Togo : l’opposition enfin autorisée à manifester après des années de restrictions
Pour la première fois depuis plusieurs années, l’opposition au Togo a pu organiser un rassemblement public à Lomé, le week-end dernier. Cette autorisation marque un tournant après des périodes prolongées de répression des mouvements contestataires. Faut-il y voir le signe d’une ouverture politique réelle ou simplement une trêve temporaire dans un contexte toujours tendu ?
Une coalition d’opposition enfin autorisée à s’exprimer
Le Cadre national de concertation pour le changement au Togo (CNCC), une alliance regroupant quatre partis politiques d’opposition et des organisations de la société civile, a réussi à organiser sa première réunion publique. Plusieurs centaines de participants se sont réunis ce samedi pour défendre leurs revendications.
Davdi Dosseh, porte-parole du Front citoyen Togo debout, l’un des membres fondateurs du CNCC, a partagé son analyse : « Nous exigeons un changement de gouvernance, car le Togo est miné par la corruption endémique, des services publics défaillants et une stagnation économique criante. Depuis des années, des prétextes fallacieux sont systématiquement invoqués pour interdire nos rassemblements pacifiques. Pourtant, nous ne renoncerons jamais à nos droits. »
Une avancée politique à confirmer
Paul Amégankpo, analyste politique et directeur de l’Institut togolais Tamberma pour la gouvernance, reste prudent face à cette autorisation. Bien qu’il salue cette initiative, il souligne : « L’autorisation donnée par les autorités togolaises pour cette marche pacifique est un pas positif. Cependant, dans le contexte politique actuel, il est essentiel de considérer cette avancée avec prudence.

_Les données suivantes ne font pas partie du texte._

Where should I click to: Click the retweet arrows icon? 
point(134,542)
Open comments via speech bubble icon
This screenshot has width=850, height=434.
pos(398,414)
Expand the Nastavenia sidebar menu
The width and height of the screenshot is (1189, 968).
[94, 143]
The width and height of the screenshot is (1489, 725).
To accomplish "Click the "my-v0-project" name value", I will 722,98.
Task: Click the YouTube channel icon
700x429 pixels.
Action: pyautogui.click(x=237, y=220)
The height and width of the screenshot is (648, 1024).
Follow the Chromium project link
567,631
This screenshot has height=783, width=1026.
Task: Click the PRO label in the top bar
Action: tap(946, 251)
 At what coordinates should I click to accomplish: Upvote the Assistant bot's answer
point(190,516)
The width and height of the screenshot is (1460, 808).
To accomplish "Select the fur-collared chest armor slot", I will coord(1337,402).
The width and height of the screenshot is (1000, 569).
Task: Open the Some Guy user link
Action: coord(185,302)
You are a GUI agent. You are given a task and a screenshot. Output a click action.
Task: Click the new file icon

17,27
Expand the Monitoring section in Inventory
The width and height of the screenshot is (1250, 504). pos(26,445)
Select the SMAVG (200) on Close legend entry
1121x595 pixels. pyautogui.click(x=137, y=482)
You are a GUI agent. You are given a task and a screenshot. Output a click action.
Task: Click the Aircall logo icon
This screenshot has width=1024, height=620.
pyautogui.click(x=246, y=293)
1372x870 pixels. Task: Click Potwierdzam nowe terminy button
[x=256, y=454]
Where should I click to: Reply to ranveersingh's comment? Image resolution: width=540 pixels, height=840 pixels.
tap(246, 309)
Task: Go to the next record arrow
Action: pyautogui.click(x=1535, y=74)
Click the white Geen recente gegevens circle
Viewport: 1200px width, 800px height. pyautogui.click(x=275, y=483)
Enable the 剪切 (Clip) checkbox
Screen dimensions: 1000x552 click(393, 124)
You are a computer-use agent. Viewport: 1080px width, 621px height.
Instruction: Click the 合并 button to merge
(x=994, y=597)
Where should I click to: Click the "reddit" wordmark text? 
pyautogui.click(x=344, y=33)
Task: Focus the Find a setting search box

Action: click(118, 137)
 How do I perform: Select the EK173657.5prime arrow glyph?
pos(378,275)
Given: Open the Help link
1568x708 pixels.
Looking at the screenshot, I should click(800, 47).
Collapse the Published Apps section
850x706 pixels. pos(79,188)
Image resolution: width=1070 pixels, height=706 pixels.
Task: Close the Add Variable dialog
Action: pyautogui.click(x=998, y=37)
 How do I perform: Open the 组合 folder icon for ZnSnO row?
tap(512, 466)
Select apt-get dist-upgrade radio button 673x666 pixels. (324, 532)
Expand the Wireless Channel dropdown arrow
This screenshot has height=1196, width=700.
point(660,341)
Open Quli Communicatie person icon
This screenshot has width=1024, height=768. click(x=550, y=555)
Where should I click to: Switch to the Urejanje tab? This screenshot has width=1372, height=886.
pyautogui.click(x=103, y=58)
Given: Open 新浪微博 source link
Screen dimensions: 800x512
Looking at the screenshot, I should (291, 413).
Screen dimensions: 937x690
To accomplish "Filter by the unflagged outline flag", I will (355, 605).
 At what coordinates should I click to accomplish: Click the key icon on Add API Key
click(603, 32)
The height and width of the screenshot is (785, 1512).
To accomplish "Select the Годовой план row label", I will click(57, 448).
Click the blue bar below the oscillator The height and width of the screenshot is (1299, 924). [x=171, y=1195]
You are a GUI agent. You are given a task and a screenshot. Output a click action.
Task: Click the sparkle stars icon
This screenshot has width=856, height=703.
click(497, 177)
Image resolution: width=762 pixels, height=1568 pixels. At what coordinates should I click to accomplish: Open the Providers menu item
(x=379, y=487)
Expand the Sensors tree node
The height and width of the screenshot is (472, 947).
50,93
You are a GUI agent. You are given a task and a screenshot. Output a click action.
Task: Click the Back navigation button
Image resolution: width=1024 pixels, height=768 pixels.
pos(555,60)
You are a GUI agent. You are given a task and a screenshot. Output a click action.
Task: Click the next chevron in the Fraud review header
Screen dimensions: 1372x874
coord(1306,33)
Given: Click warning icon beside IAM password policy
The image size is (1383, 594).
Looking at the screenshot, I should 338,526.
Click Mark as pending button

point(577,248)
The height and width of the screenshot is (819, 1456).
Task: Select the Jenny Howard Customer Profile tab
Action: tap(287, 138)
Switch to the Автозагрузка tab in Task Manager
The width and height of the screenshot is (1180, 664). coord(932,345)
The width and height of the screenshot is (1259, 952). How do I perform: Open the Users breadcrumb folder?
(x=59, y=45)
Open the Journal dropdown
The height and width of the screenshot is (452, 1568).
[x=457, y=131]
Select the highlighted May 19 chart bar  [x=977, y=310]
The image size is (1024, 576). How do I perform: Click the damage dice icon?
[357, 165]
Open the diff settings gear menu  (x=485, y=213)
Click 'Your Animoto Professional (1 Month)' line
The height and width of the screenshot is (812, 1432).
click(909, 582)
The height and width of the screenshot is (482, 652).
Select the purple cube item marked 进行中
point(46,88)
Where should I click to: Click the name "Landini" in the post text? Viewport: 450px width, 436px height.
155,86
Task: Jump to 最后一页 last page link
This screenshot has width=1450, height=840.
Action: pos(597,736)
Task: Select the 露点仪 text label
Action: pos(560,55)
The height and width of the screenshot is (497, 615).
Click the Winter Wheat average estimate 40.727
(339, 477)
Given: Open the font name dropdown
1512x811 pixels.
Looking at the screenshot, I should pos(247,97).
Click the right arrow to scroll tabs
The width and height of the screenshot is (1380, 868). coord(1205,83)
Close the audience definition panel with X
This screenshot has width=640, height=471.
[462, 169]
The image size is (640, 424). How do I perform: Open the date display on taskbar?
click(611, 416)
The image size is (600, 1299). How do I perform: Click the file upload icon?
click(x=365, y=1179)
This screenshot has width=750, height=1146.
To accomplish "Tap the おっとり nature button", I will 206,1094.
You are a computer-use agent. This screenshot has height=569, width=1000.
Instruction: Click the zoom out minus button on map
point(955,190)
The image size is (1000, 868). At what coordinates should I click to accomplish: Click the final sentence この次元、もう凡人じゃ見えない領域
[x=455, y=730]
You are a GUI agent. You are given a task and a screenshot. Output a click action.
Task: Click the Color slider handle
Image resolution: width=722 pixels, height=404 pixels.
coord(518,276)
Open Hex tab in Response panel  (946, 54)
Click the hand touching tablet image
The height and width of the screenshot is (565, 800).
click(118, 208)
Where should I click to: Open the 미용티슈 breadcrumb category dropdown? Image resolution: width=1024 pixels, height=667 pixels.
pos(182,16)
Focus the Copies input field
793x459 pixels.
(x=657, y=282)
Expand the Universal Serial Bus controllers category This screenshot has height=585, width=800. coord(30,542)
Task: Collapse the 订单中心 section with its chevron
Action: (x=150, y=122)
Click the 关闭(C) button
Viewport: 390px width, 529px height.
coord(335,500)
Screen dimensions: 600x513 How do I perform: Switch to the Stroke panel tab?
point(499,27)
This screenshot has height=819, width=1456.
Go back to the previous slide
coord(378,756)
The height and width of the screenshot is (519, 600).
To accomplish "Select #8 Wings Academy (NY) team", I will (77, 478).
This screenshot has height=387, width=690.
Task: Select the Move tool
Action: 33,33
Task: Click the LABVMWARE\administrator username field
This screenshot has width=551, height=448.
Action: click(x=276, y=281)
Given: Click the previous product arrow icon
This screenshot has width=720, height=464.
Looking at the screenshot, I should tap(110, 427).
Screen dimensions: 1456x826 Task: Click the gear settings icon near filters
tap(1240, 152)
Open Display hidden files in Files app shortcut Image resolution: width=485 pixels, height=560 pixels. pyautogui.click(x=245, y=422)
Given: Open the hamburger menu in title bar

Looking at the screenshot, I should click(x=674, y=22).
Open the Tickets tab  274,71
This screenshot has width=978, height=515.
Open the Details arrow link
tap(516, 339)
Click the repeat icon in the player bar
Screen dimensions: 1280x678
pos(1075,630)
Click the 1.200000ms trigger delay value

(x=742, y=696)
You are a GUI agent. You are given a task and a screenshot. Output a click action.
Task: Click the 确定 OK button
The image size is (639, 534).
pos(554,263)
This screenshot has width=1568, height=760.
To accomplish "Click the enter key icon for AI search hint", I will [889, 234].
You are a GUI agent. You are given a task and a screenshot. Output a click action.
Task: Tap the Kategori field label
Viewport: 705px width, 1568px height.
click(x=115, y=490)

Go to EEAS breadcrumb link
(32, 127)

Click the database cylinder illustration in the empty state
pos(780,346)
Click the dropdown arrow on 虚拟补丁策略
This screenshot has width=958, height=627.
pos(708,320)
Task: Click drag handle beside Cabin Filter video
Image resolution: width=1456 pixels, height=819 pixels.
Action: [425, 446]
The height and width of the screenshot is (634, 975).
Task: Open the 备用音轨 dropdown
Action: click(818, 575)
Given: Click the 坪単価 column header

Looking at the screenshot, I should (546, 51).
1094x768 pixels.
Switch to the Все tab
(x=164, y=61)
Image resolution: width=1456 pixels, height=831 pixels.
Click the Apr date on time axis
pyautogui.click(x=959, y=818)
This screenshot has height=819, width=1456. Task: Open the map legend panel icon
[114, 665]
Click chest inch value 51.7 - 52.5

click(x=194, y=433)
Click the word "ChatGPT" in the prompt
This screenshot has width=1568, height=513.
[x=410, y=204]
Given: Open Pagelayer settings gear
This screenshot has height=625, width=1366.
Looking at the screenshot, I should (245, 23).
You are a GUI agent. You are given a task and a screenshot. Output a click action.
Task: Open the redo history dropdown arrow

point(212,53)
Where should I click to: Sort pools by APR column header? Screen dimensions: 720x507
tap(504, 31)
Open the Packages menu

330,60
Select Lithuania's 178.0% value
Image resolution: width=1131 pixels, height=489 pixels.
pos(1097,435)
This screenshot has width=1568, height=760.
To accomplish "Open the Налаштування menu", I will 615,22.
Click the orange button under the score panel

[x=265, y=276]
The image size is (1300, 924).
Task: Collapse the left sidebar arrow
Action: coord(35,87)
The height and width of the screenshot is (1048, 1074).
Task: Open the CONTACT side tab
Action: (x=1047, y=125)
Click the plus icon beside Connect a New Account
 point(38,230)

Cela pourrait refléter une volonté de libéraliser les libertés d’expression, de manifestation et d’association, mais cela reste à confirmer. »
Pour lui, il est trop tôt pour parler d’une ouverture politique durable. « Il faudra observer d’autres signes concrets pour affirmer que le Togo s’engage résolument vers plus de démocratie et de liberté associative. »
Aucune réaction officielle des autorités togolaises n’a pu être obtenue à ce stade.
Les prochaines semaines seront déterminantes pour savoir si cette manifestation annonce une ère nouvelle pour la démocratie togolaise ou si elle reste une parenthèse dans un climat politique toujours instable.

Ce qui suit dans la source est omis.